> **What this exercise asks**:
A) Could you turn the paragraph of the Culebra Island lodging guide that opens "A tranquil and intimate hideaway" into a short list that keeps its main facts?
B) Would you quote the Culebra Island lodging guide word for word, beginning at the words "Best Budget Accommodation" and stopping after "- free ice."?

Best Beaches
Culebra Island, Puerto Rico
Culebra Island, Puerto Rico
By Theodore Fischer
Best B&B
Villa Arynar B&B
Where: Ensenada Honda, Culebra, PR 00775
Tel: 787-742-3145
Email: broeder1@compuserve.com
Web: www.culebra-island.com
Rates: Nightly, $90; weekly, $595
Operated by retired U.S. Navy Officer Bernie Roeder and his French wife Francette, this B&B occupies a hillside overlooking the blue waters of Ensenada Honda, about one mile south of town. Guests can enjoy lounging in hammocks, swimming, or fishing from the Villa Arynar pier. Bernie, an avid sailor who was part of an America's Cup Challenge team in New Zealand, will gladly spin yarns about the sea to eager ears. A full breakfast is served on the deck. No children, pets or smoking allowed. Villa Arynar is open mid-October through mid-May.
Best Luxurious Hotel
Tamarindo Estates
Where: Playa Tamarindo, P.O. Box 313, Culebra, PR 00775
Tel: 787-742-3343
Email: jose2@tamarindoestates.com
Web: www.tamarindoestates.com
Rates: $140 to $265 per night; packages with car rental available
Luxury is relative on Culebra, and what Tamarindo Estates provides is the luxury of seclusion. Occupying a 60-acre plot on a private bay, the hotel offers accommodations consisting of a dozen one- and two-bedroom cottages. Each unit has a veranda with ocean views, a color TV (hardly standard on Culebra), air-conditioned bedrooms and a fully equipped kitchen with a microwave. The hotel's 1,800-foot (550-meter) beach is an excellent place for swimming, shelling, kayaking, scuba diving and snorkeling. There's also a relatively small swimming pool with a covered deck. Tamarindo also operates its own rent-a-car fleet and offers money-saving packages.
Best Family Hotel
Club Seabourne
Where: Fulladosa Bay, P.O. Box 357, Culebra, PR 00775
Tel: 787-742-3169
Email: seabourne@gobeach.com
Web: www.gobeach.com/culebra1.htm
Rates: $95 to $135 per night
A tranquil and intimate hideaway in a lush setting overlooking Fulladosa Bay, Club Seabourne appeals to families with 14 air-conditioned sleeping units and a freshwater swimming pool. Its freestanding accommodations consist of eight pink-and-white villas and a pair of two-bedroom cottages with kitchens, each accommodating up to four guests. All rooms have refrigerators. The Clubhouse has a patio bar, screened-in dining room and lounge equipped with plenty of books, games and videos. Rates include continental breakfast and transportation to and from the airport or ferry dock.
Best Budget Accommodation
Posada La Hamaco
Where: Calle Castelar 68, P.O. Box 388, Dewey, Culebra, PR 00775
Tel: 787-742-3516
Email: manager@posada.com
Web: www.posada.com/Hotel.htm
Rates: $65 to $85
This nine-unit, Spanish-style guesthouse is located on the edge of a canal that cuts through Dewey between the Caribbean and Ensenada Honda in the most urban setting found on Culebra. Accommodations - all air-conditioned with private baths - consist of six standard rooms, two efficiencies and a two-room apartment that sleeps up to six. There's no restaurant or bar, but guests can lounge on a terrace overlooking the canal. Each day the hotel provides guests with beach towels and coolers filled with - a Culebra rarity - free ice.

> **Data section**:
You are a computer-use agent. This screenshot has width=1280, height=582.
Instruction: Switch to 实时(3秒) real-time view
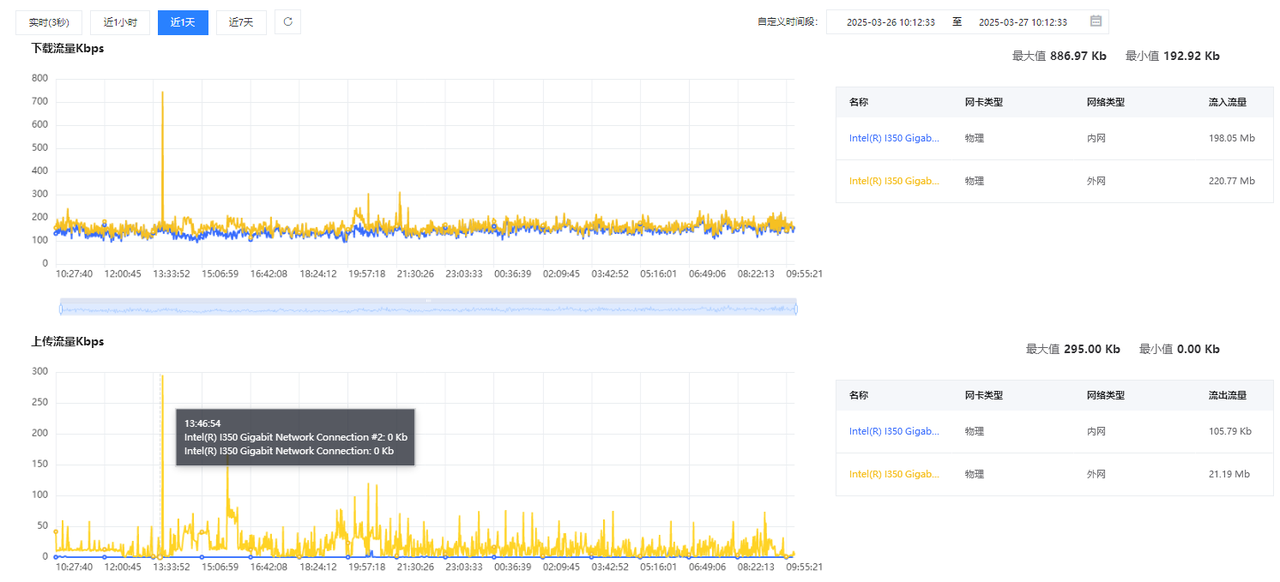tap(48, 22)
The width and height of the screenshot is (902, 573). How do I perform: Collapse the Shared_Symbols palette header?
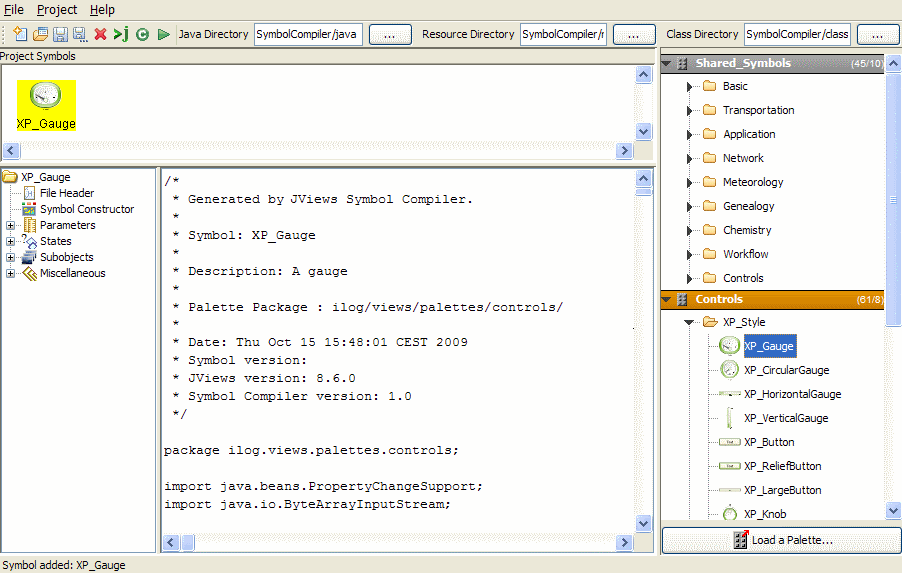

> **Outputs in order**:
A)
- Club Seabourne is a quiet hideaway in a lush setting overlooking Fulladosa Bay.
- It appeals to families with 14 air-conditioned sleeping units and a freshwater pool.
- The freestanding units are eight pink-and-white villas and two two-bedroom cottages with kitchens, each sleeping up to four.
- Every room has a refrigerator.
- The Clubhouse has a patio bar, a screened-in dining room and a lounge with books, games and videos.
- Rates include continental breakfast and transportation to and from the airport or ferry dock.

B)
Best Budget Accommodation
Posada La Hamaco
Where: Calle Castelar 68, P.O. Box 388, Dewey, Culebra, PR 00775
Tel: 787-742-3516
Email: manager@posada.com
Web: www.posada.com/Hotel.htm
Rates: $65 to $85
This nine-unit, Spanish-style guesthouse is located on the edge of a canal that cuts through Dewey between the Caribbean and Ensenada Honda in the most urban setting found on Culebra. Accommodations - all air-conditioned with private baths - consist of six standard rooms, two efficiencies and a two-room apartment that sleeps up to six. There's no restaurant or bar, but guests can lounge on a terrace overlooking the canal. Each day the hotel provides guests with beach towels and coolers filled with - a Culebra rarity - free ice.